Don’t think for a minute they’re done. The government wants to expand financial surveillance even further.
In 2022, Rep. Jim Himes (CT) introduced the “Special Measures to Fight Modern Threats Act.” A provision in this bill would repeal a law that requires the Treasury Department to publicly disclose when it uses its broad power to prohibit or place conditions on the transmission of funds to or from any domestic financial institution.
In effect, this would allow the Treasury Department to interfere with financial transactions without any oversight or transparency.
To date, this bill hasn’t passed, but these provisions won’t go away. It was introduced as an amendment to the National Defense Authorization Act, an amendment to the American Competes Act, and then introduced as a stand-alone bill (S.3876) by Sen. Mark Warner (VA).
WHAT’S NEXT?
Anthony said the growth of the financial surveillance state is relentless.
“We’re constantly seeing this growing expansion of surveillance, and it seems like we’re really not able to turn the tide because no one really knows that that’s what’s happening.”
In March 2024, the House Judiciary Committee and its Select Subcommittee on the Weaponization of the Federal Government released a report revealing just the sweeping impact of this financial surveillance.

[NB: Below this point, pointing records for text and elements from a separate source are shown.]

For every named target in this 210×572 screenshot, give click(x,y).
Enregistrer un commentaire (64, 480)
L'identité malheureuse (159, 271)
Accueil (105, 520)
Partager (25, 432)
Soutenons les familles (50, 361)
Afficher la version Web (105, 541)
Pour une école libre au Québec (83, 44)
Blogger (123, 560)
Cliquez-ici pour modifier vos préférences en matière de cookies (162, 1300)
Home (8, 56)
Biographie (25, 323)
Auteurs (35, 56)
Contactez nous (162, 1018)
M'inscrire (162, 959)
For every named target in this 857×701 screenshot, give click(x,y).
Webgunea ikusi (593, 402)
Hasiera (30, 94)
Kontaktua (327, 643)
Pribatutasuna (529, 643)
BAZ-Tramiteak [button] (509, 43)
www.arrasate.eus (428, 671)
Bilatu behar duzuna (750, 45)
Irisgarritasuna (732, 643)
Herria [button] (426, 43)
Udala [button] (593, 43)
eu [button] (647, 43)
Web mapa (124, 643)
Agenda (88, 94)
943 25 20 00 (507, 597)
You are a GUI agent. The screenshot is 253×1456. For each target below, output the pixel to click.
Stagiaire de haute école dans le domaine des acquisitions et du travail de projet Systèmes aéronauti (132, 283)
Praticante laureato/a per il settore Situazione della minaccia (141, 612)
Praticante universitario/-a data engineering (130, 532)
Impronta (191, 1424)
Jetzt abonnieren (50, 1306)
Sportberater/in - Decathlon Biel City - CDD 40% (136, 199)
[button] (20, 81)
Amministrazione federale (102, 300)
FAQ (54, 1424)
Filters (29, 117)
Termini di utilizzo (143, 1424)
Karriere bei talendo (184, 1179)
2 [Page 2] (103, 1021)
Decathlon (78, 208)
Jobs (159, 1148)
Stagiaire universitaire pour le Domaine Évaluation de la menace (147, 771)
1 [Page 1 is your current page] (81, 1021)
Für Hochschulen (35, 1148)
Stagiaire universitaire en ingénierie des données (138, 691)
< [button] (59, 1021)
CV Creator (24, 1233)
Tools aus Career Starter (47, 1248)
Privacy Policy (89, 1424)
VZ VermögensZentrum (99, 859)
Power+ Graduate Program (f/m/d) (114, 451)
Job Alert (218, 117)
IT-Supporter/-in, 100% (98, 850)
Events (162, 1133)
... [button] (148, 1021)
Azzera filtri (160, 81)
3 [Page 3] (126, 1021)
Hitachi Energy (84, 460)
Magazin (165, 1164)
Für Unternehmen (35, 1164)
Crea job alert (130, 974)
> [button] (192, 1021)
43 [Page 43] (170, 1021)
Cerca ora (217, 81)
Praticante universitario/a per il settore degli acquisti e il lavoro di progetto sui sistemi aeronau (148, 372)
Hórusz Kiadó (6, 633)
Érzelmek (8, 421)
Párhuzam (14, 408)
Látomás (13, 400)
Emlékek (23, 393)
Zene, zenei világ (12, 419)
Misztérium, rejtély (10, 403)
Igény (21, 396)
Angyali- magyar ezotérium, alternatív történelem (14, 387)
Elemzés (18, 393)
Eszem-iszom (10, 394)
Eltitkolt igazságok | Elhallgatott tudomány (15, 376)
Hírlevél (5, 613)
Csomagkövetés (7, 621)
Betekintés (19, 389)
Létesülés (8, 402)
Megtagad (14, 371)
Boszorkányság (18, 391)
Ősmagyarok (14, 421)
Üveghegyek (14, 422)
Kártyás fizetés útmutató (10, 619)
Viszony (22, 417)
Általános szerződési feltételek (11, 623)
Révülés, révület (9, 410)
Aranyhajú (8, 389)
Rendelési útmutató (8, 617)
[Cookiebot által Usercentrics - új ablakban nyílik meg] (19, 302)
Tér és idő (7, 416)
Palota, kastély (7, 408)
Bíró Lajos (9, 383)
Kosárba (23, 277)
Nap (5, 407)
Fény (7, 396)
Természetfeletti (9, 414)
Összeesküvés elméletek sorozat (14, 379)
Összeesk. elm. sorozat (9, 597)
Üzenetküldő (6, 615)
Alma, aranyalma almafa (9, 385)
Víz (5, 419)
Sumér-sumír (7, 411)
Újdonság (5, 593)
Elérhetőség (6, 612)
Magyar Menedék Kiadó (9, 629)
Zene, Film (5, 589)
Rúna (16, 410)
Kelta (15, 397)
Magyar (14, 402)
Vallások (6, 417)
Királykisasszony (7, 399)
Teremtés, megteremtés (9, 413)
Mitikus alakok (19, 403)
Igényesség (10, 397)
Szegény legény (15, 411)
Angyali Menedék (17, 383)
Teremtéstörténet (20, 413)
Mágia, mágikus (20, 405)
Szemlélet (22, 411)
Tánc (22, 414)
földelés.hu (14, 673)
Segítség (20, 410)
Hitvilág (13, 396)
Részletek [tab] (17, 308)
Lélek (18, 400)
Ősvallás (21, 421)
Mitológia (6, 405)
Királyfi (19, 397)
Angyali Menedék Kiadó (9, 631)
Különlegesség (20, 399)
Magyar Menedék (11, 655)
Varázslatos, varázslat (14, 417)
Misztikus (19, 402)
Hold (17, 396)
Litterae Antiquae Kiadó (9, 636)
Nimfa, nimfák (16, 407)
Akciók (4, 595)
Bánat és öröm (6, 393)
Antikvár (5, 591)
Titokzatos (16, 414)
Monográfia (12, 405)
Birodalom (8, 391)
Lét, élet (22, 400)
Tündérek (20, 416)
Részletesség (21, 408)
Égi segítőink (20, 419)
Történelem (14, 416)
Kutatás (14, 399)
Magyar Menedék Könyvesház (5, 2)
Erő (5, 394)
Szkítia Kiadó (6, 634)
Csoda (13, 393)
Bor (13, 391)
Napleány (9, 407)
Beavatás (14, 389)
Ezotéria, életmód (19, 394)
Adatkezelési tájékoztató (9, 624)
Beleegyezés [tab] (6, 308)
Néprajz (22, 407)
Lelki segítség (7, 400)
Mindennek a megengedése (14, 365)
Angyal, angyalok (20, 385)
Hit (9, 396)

The report highlighted “alarming evidence” of federal law enforcement agencies engaging “in broad financial surveillance and prying into the private transactions of American consumers.”
“This surveillance, not predicated on specific evidence of criminal conduct, targeted terms and transactions related to core political and religious expressions protected by the Constitution.”
According to the report, agencies including the FBI and the Treasury Department’s Financial Crimes Enforcement Network (FinCEN) facilitated multiple backchannel discussions with financial institutions to gather Americans’ private financial information.
“Tactics included keyword filtering of transactions, targeting terms like “MAGA” and “TRUMP,” as well as purchases of books, religious texts, firearms-related items, and recreational stores, like Cabela’s, Bass Pro Shop, and Dick’s Sporting Goods. This surveillance extended beyond criminal suspicion, likely encompassing millions of Americans with conservative viewpoints or Second Amendment interests.”
This is part of the broader surveillance state that grows more sweeping and intrusive by the minute, and it undercuts the notion that financial surveillance is just to stop money laundering and “dangerous criminals.” In effect, the federal government has weaponized the financial system by creating tools to track anybody it chooses.